**** Information provided
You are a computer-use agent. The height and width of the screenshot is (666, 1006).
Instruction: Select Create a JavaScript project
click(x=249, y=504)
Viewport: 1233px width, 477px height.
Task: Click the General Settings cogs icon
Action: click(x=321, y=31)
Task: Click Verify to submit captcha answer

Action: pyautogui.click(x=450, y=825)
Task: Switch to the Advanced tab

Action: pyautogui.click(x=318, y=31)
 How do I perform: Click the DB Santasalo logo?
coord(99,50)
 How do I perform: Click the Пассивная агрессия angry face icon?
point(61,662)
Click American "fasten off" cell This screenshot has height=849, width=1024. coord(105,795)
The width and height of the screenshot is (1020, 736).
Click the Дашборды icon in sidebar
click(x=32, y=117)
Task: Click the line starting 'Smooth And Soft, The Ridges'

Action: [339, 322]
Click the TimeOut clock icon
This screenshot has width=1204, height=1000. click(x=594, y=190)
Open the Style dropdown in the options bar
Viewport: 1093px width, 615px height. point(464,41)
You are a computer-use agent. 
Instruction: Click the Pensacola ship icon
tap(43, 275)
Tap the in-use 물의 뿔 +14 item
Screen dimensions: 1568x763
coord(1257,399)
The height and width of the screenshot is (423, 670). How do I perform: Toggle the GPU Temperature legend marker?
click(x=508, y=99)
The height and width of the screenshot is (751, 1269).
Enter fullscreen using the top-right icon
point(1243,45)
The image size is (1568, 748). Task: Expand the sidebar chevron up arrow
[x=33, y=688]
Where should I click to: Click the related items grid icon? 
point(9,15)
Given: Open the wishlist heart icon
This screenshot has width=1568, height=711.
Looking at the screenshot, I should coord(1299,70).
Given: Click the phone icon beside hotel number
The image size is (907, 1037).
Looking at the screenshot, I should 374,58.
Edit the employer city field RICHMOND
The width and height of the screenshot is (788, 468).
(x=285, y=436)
********
## Problem
Copy out each line of the data that holds the string "Given".

## Answer below
Given: Open the wishlist heart icon
Given: Click the phone icon beside hotel number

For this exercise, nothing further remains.